Now that decision has been taken out of Guardiola's hands.
City's announcement that Sterling has a damaged left hamstring and will miss Sunday's match against West Ham has raised fears that he also could miss crucial upcoming games like the English League Cup final against Aston Villa and the Champions League match against Real Madrid.
Guardiola said Friday he was unsure whether it would be weeks or months until Sterling played again.
Will being taken out of the firing line be such a bad thing for Sterling, who has played 98 games for his club and his country since the 2018 World Cup and appears to be suffering from a crisis of confidence in front of goal?
Guardiola, for one, wouldn't agree.
''Does he need a rest? I don't think so,'' Guardiola said last week, adding that Sterling ''could play every two days.''
''The more he plays, the better he feels,'' the Spaniard said.
Guardiola has been ignoring the statistics - no goals for Sterling in eight games, no home goal since Oct. 26 - and the fact that Sterling has missed a series of glaring chances with only the goalkeeper to beat in recent games, most obviously home and away against Manchester United in the League Cup semifinals and against Sheffield United in the Premier League.
Instead, the City manager has been trying to accentuate the positives. Like the fact that Sterling had got into the position to score, that he had created many of the spurned chances himself, that his defensive work remained exemplary.
Yet there's no doubt Sterling's dip in scoring form is a worry, the winger snatching at opportunities while often showing a poor finishing technique.
How it has come to this, with Sterling having started this season by scoring 21 goals in his first 20 games overall, is a topic of some debate.
The slow-down in goals really began after his 21st game of the season, which happens to be the game where he got in a confrontation with Liverpool defender Joe Gomez both on the field - in City's 3-1 loss at Anfield - and off it. The pair also squared up in the England cafeteria while on international duty the following day - Sterling reportedly told Gomez: ''So you think you're the big man?'' - and was briefly dropped by England coach Gareth Southgate.
Starting from that loss at Anfield on Nov. 10, Sterling has only gotten on the scoresheet in four of his 20 appearances, one of those games coming for England.
Could the repercussions of that clash with Gomez still be affecting him?
If that is unlikely, another theory is that the departure of former City assistant coach Mikel Arteta to Arsenal might have impacted on Sterling's finishing.
Guardiola has been open about the fact that Arteta's work with Sterling on the training ground improved the winger's finishing in recent years, making him more composed and confident in front of goal. Since Arteta left, Sterling has played 10 games and scored twice - both goals coming in the same game against Wolverhampton Wanderers and one of them being a tap-in from a rebound after seeing back-to-back penalty attempts saved.
Then there's the argument that having to play on the left wing in the absence of Leroy Sane, who has missed the season with a serious knee injury, instead of the right wing might be harming his scoring output.

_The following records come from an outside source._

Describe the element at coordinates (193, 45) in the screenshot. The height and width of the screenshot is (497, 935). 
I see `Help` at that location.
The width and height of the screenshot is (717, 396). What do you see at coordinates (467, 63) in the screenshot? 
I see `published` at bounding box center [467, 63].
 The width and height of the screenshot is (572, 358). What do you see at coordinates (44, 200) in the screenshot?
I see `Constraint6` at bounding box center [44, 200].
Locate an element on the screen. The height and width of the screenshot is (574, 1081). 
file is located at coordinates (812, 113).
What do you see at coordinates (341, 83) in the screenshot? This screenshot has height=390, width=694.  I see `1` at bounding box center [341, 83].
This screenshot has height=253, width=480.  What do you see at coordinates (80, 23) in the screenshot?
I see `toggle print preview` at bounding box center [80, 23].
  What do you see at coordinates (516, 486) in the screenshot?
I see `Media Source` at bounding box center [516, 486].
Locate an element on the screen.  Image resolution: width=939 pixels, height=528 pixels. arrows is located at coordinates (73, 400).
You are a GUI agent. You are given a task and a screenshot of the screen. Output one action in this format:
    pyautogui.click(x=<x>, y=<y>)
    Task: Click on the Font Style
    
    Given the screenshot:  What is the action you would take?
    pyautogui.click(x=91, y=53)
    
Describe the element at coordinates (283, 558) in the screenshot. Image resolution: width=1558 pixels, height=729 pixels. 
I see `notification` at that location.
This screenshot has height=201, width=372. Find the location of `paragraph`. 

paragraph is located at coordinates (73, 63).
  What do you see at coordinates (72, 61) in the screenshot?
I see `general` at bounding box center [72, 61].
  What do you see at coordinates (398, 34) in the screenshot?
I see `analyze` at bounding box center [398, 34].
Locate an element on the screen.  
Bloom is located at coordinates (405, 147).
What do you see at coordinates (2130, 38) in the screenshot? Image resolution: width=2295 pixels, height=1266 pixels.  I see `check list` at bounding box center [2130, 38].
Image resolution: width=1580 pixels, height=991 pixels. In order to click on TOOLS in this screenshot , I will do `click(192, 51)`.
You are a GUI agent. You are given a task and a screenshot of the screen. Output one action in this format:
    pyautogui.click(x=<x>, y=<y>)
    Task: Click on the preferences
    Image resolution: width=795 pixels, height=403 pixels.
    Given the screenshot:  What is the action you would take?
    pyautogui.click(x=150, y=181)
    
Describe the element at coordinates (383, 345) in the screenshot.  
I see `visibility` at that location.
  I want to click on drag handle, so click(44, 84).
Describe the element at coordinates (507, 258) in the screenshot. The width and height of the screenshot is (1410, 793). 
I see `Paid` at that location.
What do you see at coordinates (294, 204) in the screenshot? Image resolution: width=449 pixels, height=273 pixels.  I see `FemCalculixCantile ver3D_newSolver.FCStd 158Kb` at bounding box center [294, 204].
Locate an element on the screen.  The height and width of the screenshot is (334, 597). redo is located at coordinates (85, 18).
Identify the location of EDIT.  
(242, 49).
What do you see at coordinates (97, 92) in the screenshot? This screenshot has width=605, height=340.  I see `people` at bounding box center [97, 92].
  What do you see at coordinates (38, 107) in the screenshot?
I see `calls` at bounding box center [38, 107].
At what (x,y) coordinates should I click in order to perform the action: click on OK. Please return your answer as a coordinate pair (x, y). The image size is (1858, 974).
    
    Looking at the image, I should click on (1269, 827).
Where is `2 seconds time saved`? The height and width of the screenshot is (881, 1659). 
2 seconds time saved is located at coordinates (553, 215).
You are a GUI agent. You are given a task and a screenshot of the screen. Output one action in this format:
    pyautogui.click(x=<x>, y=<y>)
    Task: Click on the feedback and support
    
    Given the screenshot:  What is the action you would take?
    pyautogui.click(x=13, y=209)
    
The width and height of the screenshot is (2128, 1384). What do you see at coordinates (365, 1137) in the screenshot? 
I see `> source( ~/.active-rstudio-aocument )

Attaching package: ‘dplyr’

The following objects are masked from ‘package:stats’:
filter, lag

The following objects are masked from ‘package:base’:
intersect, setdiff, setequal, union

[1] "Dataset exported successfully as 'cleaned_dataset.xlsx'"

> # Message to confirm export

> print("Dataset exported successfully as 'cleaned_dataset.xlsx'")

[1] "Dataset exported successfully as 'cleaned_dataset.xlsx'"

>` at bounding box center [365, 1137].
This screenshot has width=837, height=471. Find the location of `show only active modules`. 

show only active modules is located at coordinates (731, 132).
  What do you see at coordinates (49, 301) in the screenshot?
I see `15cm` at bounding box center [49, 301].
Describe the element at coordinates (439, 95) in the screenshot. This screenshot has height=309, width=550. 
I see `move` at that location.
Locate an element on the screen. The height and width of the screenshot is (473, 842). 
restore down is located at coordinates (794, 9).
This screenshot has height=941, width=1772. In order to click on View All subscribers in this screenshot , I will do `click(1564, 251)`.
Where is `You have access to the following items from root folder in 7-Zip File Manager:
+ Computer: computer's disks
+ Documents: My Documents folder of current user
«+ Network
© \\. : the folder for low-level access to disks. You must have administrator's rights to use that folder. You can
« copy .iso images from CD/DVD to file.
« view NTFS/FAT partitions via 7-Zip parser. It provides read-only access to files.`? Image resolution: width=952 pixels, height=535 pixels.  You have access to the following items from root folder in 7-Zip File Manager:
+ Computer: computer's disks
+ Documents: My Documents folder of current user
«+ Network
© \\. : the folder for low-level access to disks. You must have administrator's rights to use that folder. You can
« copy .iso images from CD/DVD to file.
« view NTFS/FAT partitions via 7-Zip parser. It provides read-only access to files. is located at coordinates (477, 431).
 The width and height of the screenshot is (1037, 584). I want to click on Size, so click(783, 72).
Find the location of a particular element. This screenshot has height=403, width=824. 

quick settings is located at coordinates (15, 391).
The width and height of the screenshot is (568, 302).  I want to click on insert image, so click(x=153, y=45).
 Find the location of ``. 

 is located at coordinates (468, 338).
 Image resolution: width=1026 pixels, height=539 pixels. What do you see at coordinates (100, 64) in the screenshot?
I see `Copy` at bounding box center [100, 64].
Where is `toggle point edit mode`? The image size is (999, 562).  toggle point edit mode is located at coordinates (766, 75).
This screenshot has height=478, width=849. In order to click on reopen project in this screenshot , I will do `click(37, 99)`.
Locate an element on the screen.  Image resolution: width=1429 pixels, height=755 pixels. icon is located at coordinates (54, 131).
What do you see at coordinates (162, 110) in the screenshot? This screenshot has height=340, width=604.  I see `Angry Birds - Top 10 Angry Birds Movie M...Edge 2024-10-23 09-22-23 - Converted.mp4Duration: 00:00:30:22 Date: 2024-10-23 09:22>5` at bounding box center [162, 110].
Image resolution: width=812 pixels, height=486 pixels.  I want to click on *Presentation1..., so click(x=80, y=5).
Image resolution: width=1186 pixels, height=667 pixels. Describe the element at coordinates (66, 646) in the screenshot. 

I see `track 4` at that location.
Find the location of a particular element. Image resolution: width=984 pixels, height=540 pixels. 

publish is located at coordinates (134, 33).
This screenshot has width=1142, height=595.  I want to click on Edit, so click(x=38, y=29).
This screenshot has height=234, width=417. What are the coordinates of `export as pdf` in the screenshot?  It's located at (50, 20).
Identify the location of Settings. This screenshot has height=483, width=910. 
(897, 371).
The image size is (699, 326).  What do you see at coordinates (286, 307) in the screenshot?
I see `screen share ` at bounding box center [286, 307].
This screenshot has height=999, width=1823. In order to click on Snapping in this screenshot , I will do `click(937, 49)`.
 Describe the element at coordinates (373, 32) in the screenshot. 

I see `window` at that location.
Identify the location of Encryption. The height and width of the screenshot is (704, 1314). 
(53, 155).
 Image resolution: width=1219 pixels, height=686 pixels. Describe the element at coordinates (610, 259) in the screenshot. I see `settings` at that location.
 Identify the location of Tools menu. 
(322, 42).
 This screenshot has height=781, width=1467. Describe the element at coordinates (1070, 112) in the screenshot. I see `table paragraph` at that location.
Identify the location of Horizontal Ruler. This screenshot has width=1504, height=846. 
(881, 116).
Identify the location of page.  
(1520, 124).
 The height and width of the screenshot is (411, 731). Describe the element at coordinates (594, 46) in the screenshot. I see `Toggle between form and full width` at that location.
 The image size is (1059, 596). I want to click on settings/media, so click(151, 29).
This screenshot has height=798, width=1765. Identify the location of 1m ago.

Indeed, the goal that has fast become Sterling's trademark - the far-post tap-in on the right following a driven cross from the left, usually from Sane - has not been seen so often this season. Yet playing on the left did not stop Sterling from posting career-best scoring numbers between August and early November, at a time when Guardiola was fielding questions about whether Sterling's seasonal output could one day match the likes of Lionel Messi and Cristiano Ronaldo.
Maybe the reason for Sterling's recent struggles is a mixture of these factors, but largely just a temporary dip in form from a player who has barely had a break in 2 1/2 years and whose confidence might be affected by some bad recent misses.
If Sterling is facing up to a month out, the imminent return of Sane, who has been back in training for a few weeks, gives Guardiola another option for the winger spots along with Riyad Mahrez and Bernardo Silva. Gabriel Jesus, usually a center forward, has also shown he can play out of the left.
Guardiola said Friday he wouldn't be rushing Sane back into the team, in spite of Sterling's absence.
''You need to recover the tempo, the rhythm, the confidence in your body,'' he said. ''It's not like an ankle, a muscular injury. This injury in the knee, it needs time.''
Guardiola will miss Sterling's energy and ability to create space for teammates, but he's hardly short of alternatives. The timing of his absence could be optimal, too, coming just when City heads into English soccer's first midseason break.
A rest for Sterling may actually do him good in the long run, even if Guardiola thinks otherwise.